我們前期工作原創性地發現足細胞表達代謝型谷氨酸受體（mGluR）1和5，激活mGluR1/5通過cAMP信號途徑防止嘌呤黴素和阿黴素誘導的足細胞損傷。但是還不清楚mGluR1/cAMP信號激活後保護足細胞的具體機制。預初實驗發現cAMP/PKA激動劑改善足細胞損傷時的線粒體膜電位降低，提示cAMP/PKA信號通過影響線粒體功能發揮其保護作用。為深入研究其具體的分子機制，本項目擬通過分子生物學方法，從體內和體外實驗中觀察cAMP/PKA轉錄依賴和非轉錄依賴信號對線粒體分裂/融合、氧化磷酸化、線粒體生成及線粒體基因組轉錄的影響，研究其在防止足細胞損傷凋亡中的作用。也將探索線粒體功能變化在cAMP/PKA信號調節足細胞分化與增殖中的作用。本項目的實施不僅讓我們進一步了解谷氨酸信號在足細胞中的作用機制，更深入理解線粒體功能改變在足細胞損傷/修復中的作用，為尋找特異性保護足細胞方法提供新思路。

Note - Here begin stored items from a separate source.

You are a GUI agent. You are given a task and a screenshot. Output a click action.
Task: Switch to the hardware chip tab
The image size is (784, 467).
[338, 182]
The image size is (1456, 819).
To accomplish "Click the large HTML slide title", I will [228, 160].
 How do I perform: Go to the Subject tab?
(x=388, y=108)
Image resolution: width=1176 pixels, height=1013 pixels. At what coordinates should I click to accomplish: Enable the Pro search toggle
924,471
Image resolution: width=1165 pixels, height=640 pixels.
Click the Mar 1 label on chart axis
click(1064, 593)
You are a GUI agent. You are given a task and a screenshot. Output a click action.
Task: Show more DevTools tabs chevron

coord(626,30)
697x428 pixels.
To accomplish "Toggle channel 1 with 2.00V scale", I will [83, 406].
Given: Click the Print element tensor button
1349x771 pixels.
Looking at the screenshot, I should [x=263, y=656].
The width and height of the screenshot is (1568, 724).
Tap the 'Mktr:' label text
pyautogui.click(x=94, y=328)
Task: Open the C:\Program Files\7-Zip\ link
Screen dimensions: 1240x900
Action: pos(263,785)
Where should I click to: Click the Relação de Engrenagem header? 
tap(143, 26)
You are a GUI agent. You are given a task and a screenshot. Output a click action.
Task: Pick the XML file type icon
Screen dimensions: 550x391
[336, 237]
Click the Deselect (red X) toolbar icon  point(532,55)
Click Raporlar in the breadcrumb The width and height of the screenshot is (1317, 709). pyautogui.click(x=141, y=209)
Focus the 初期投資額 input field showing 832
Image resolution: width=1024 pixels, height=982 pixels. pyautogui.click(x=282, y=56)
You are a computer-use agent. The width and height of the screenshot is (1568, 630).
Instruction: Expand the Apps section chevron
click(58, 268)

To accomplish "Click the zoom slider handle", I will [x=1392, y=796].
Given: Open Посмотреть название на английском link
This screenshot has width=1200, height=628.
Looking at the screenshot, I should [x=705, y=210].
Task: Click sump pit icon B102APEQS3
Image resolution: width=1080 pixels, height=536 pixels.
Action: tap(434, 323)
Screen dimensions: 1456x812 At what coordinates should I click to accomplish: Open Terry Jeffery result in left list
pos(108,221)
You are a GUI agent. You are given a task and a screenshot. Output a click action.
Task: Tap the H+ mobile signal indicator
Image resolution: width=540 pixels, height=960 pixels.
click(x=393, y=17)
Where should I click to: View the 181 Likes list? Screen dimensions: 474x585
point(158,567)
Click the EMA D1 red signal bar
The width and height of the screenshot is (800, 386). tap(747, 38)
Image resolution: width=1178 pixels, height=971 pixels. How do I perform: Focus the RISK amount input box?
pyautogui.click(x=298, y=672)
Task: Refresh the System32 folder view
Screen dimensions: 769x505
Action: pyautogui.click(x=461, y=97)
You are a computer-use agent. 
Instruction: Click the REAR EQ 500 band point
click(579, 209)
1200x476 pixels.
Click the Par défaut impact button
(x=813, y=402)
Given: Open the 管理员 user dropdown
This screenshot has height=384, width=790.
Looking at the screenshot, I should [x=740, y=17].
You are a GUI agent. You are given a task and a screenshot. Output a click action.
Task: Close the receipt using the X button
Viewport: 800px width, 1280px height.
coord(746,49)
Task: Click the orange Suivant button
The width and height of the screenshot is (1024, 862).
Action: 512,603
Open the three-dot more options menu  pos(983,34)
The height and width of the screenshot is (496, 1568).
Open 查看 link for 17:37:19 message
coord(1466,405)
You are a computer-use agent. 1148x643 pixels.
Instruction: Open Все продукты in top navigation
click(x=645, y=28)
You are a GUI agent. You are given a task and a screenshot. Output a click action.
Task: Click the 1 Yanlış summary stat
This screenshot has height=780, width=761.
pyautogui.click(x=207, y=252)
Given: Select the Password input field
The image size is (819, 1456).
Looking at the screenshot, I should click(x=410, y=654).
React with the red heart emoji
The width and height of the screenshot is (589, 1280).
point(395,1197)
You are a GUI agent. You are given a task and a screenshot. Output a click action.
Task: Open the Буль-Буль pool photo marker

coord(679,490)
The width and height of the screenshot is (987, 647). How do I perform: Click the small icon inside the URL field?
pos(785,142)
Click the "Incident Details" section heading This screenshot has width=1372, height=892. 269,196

足細胞損傷是蛋白尿，特別是大量蛋白尿發生的細胞學基礎。本項目中我們觀察發現激活cAMP/PKA信號防止ADR或PAN誘導的足細胞數量減少凋亡，抑制ADR誘導的足細胞內線粒體縮短。體外實驗顯示ADR誘導足細胞線粒體變化與Drp1磷酸化增加和Mfn1表達降低相關，而相關變化可以被cAMP信號抑制。進一步進行體外實驗顯示pCPT-cAMP（PKA特異性激動劑）孵育足細胞導致細胞核內的磷酸化CREB表達上升，並防止 ADR誘導的被切割的半胱氨酸蛋白酶-3表達升高和足細胞的數量減少。RNA干擾（RNAi）可使得足細胞CREB蛋白表達下降，激動PKA信號失去了保護的作用。套用Agilent表達譜晶片檢測小鼠足細胞全基因組表達發現，ADR刺激可使足細胞內線粒體基因編碼的呼吸鏈複合體I各亞基基因表達明顯下調，預孵育pCPT-cAMP可以防止ADR誘導的足細胞內呼吸鏈複合體I的ND1-5亞基的基因下調。激活cAMP/ PKA可防止ADR引起的線粒體呼吸鏈複合體I亞基ND1/3/4蛋白的表達下降。pCPT-cAMP預處理可以防止ND3，而非ND1/4蛋白的降低，這種作用在抑制足細胞內CREB蛋白表達之後消失。同時，CREB siRNA也可減弱pCPT-cAMP引起的足細胞ATP產生增加以及過氧化物酶體增殖活化受體 γ共激活因子-1α(PGC-1α)的表達上升。 我們也使用PKA信號激動劑治療ADR腎病小鼠，發現PKA信號激動劑減輕8周時腎小球硬化。免疫螢光染色發現，pCPT-cAMP可顯著防止ADR誘導足細胞特異性蛋白表達下降，降低足細胞損傷標誌desmin 的表達。相比於ADR組小鼠，pCPT-cAMP治療的小鼠壁層上皮細胞增殖顯著減輕，抑制了ADR小鼠PECs的細胞活化，並促進了PECs向足細胞的分化。 這些結果提示足細胞mGluR1/cAMP主要通過下游的PKA/CREB信號途徑，防止線粒體縮短，促進線粒體生物合成和ATP生成。其可能的機制是通過改善線粒體氧化磷酸化蛋白ND3的生成。而PKA信號也能夠抑制ADR小鼠PECs的增殖和活化，促進PECs向足細胞分化。這些研究為進一步尋找特異性保護足細胞，改善足細胞損傷後的修復的措施提供了基礎。